Stored items:
________________________________________

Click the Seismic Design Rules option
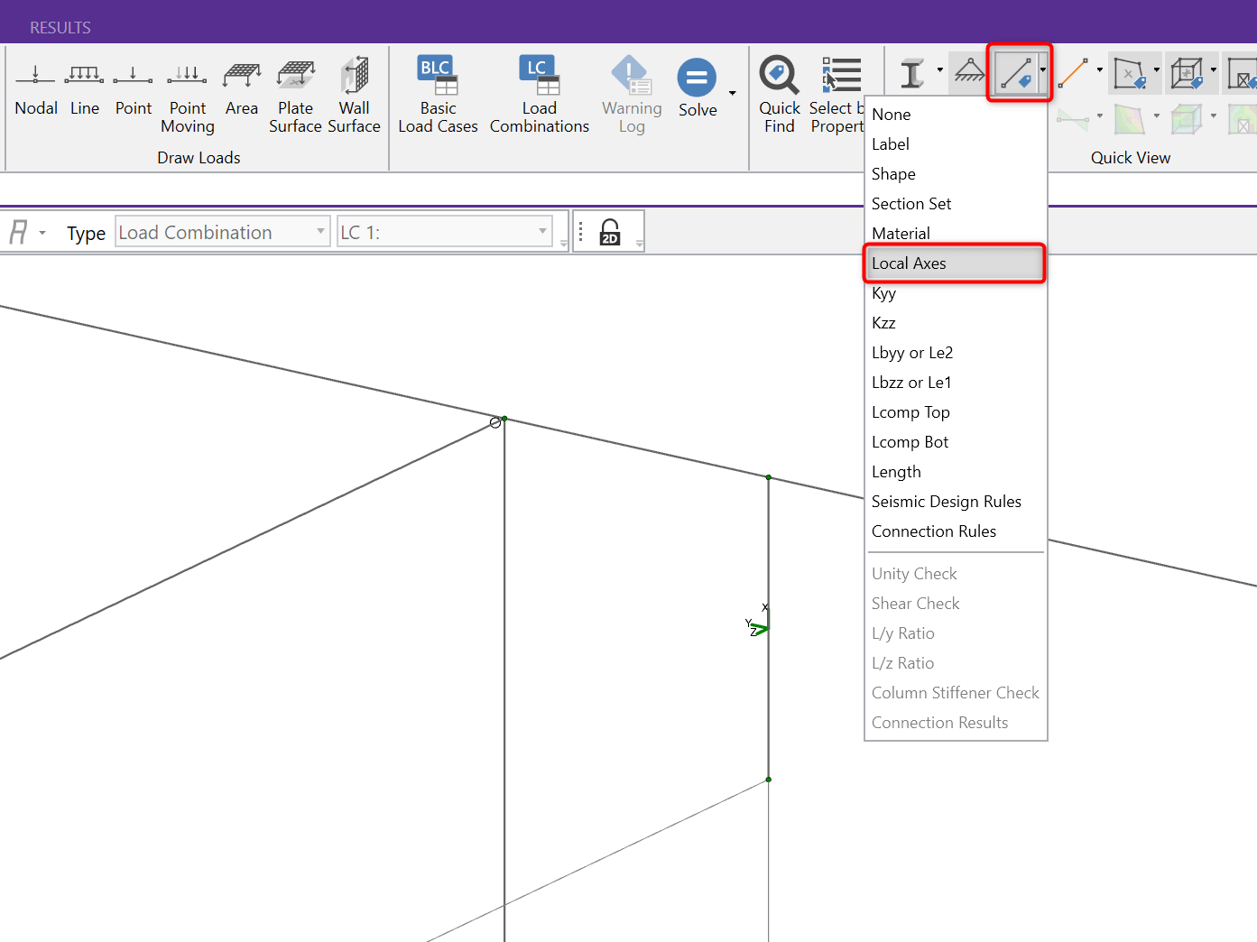Viewport: 1257px width, 942px height. [x=946, y=502]
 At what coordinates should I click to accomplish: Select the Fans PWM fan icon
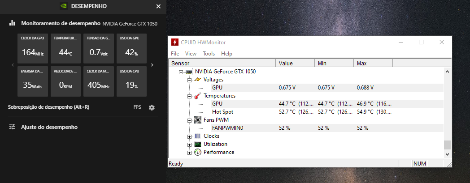click(197, 120)
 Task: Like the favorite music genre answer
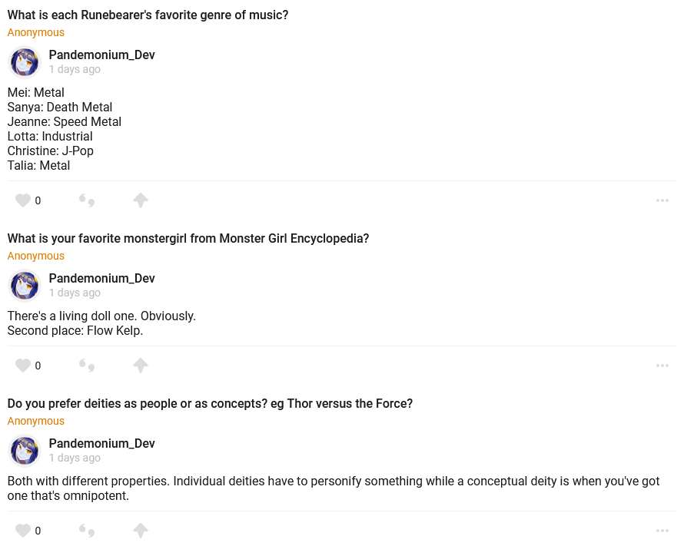[23, 200]
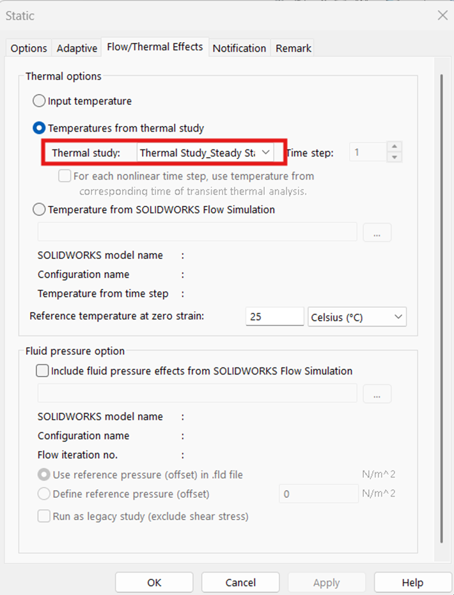Select Temperature from SOLIDWORKS Flow Simulation
This screenshot has height=595, width=454.
pos(38,209)
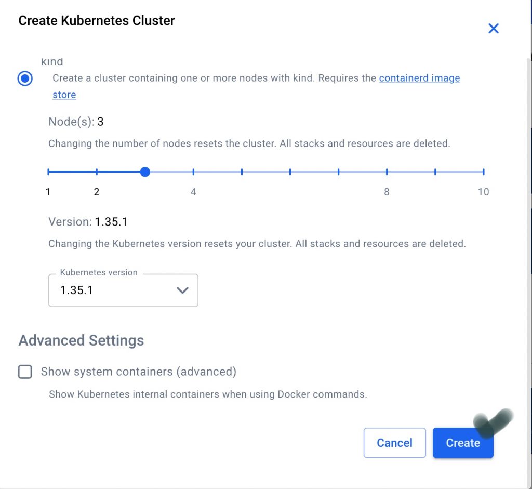
Task: Open the containerd image store link
Action: coord(419,78)
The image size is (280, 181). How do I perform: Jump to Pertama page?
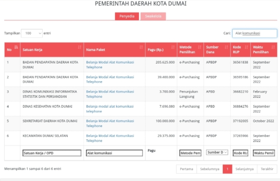pos(186,169)
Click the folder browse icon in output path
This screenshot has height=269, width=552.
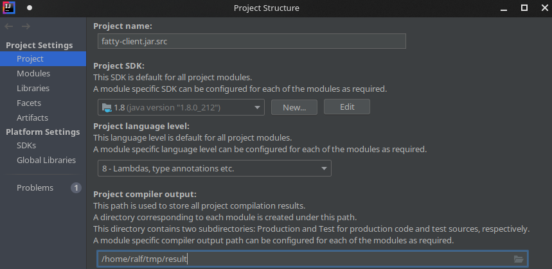pyautogui.click(x=519, y=259)
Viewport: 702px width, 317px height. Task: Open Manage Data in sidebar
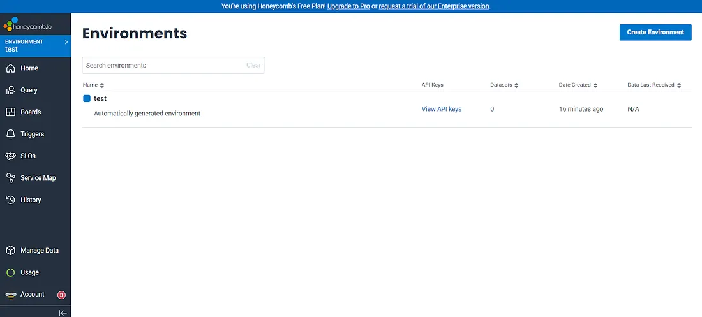[x=39, y=251]
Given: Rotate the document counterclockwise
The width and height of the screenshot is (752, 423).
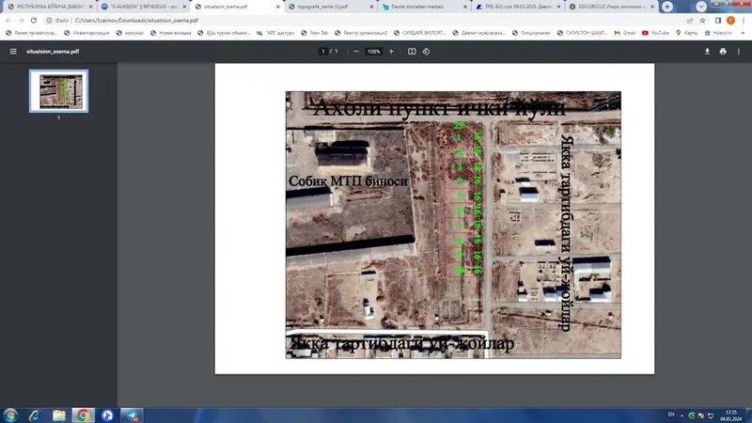Looking at the screenshot, I should click(x=426, y=52).
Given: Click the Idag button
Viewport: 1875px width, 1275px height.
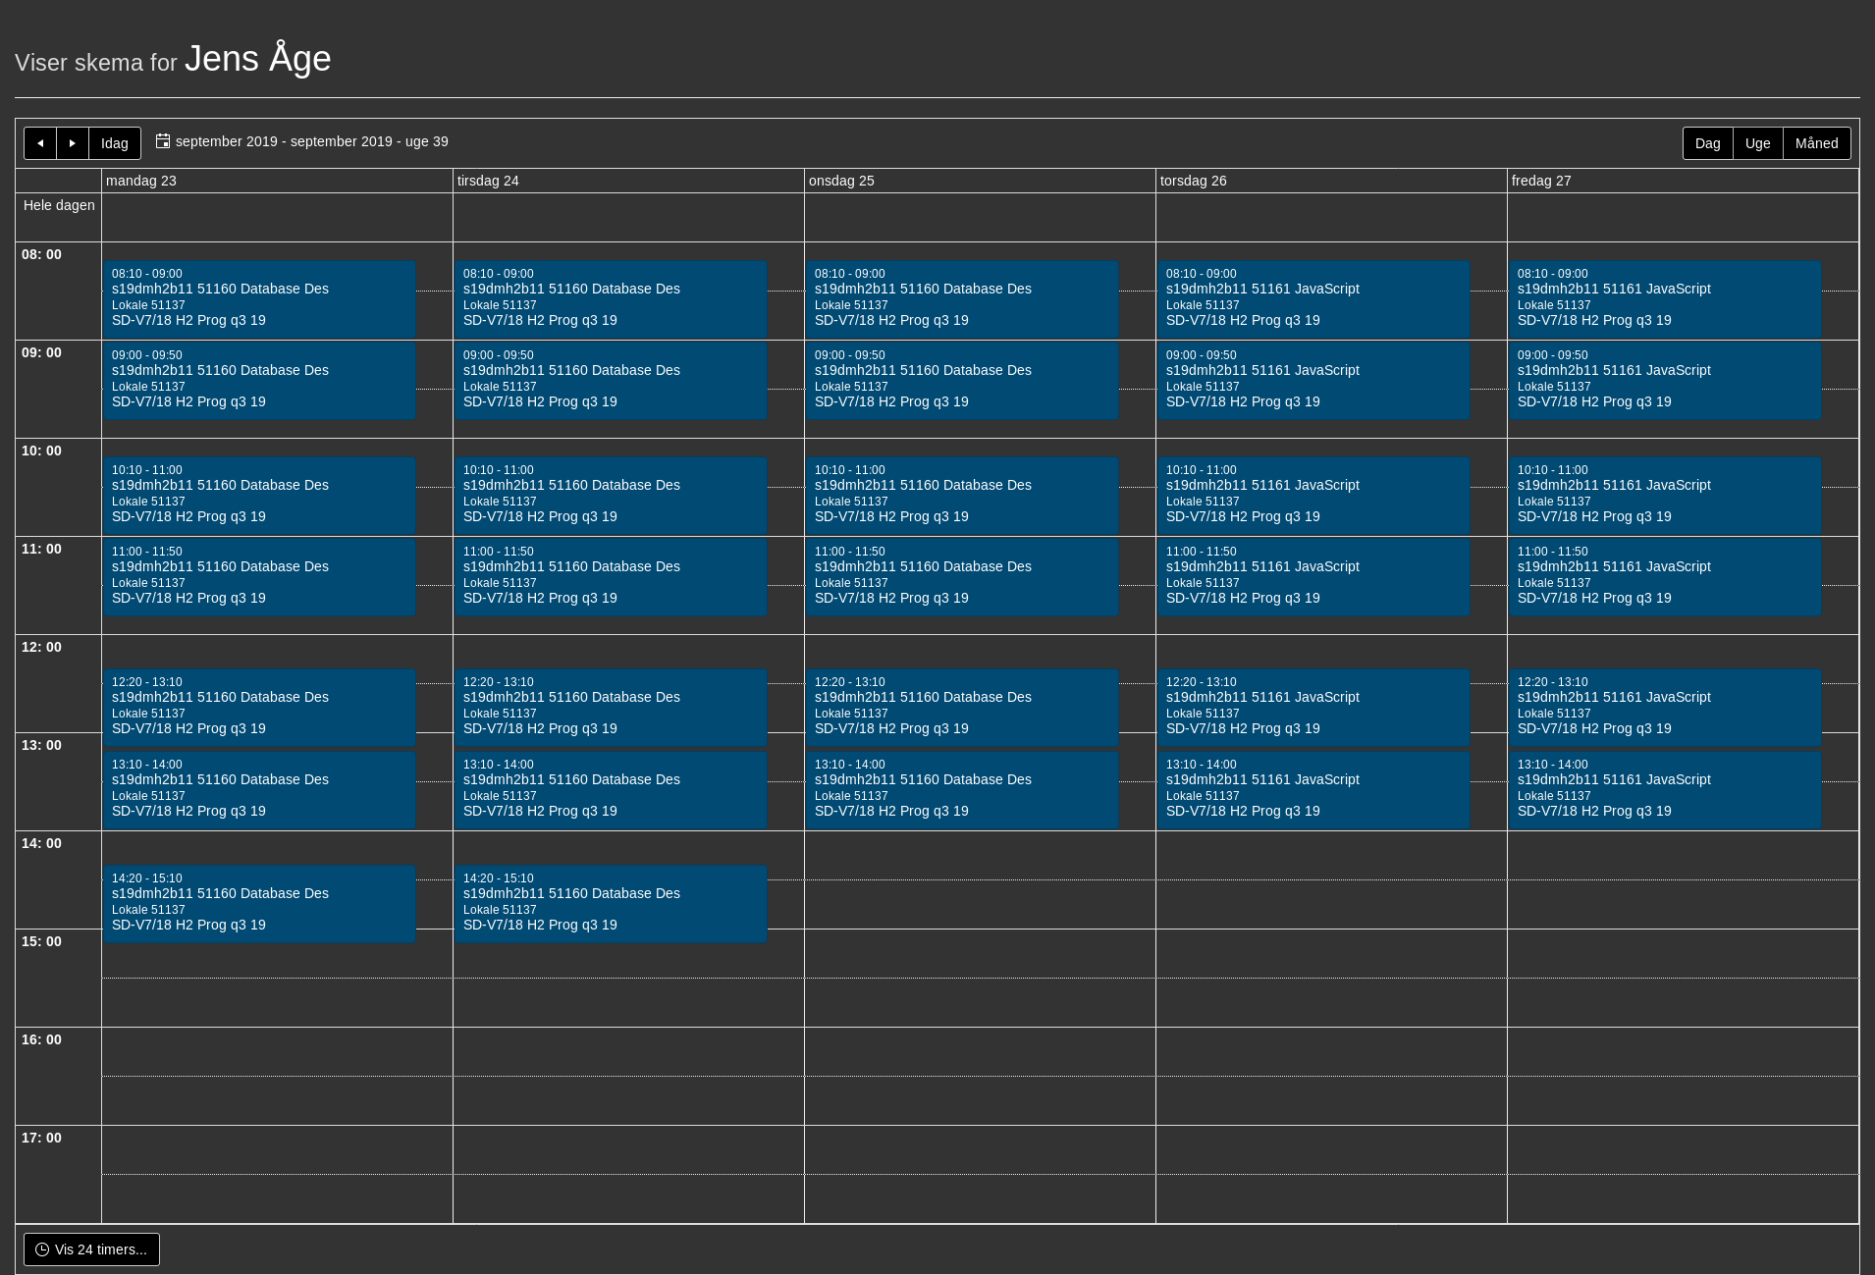Looking at the screenshot, I should click(x=115, y=143).
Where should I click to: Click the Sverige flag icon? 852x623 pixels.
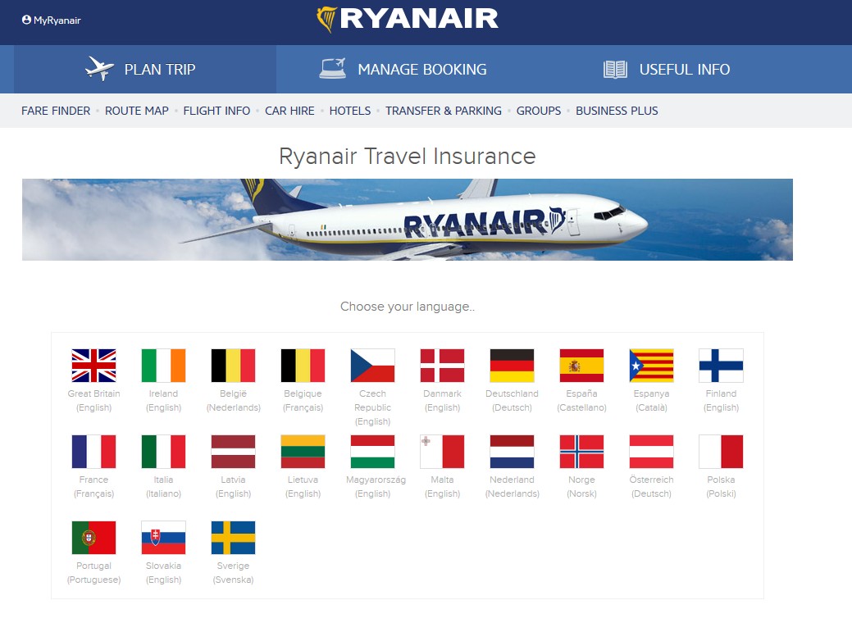[x=233, y=538]
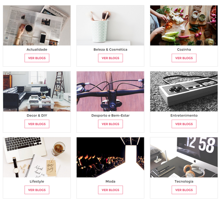Image resolution: width=220 pixels, height=200 pixels.
Task: Click VER BLOGS for Decor & DIY
Action: pos(37,124)
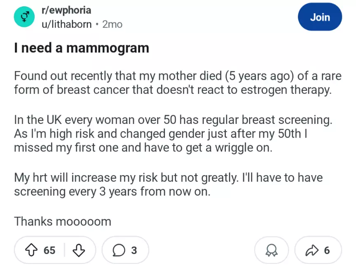Click the line starting 'My hrt will increase'

click(168, 178)
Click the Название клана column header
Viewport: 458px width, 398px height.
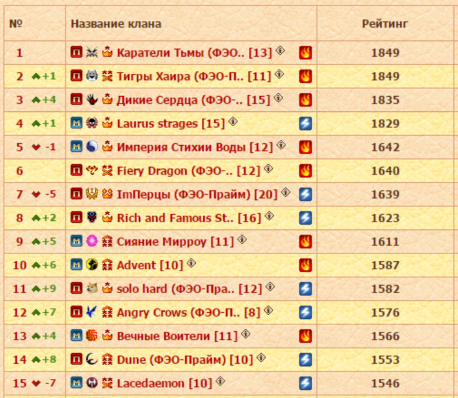116,24
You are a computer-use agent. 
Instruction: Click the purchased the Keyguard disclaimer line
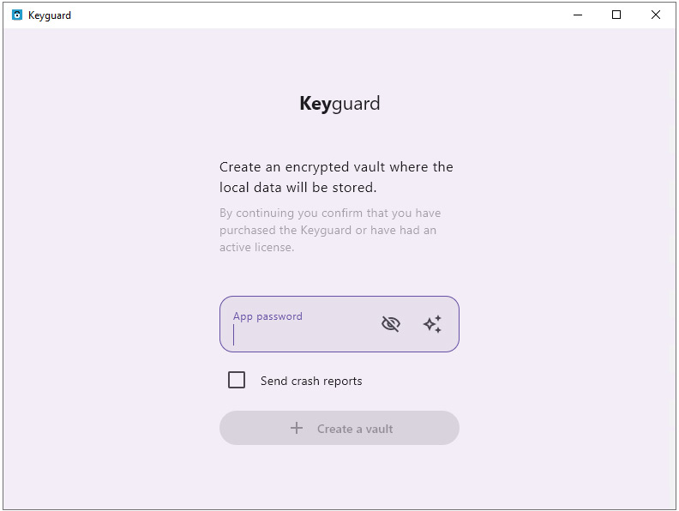[327, 230]
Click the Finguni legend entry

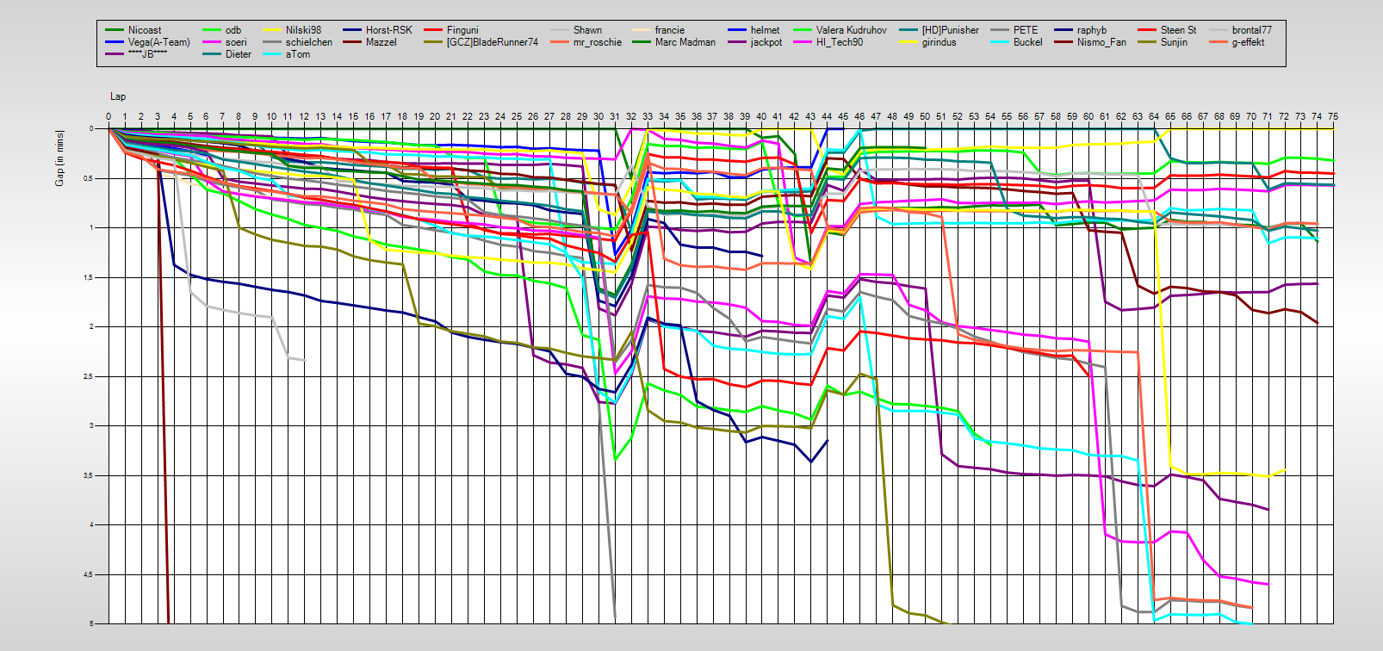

________________________________________

• Task statement:
From the data above, show each line that contains "Given".

• Reply:
Given: Rotate the document counterclockwise
Given: Click the Idag button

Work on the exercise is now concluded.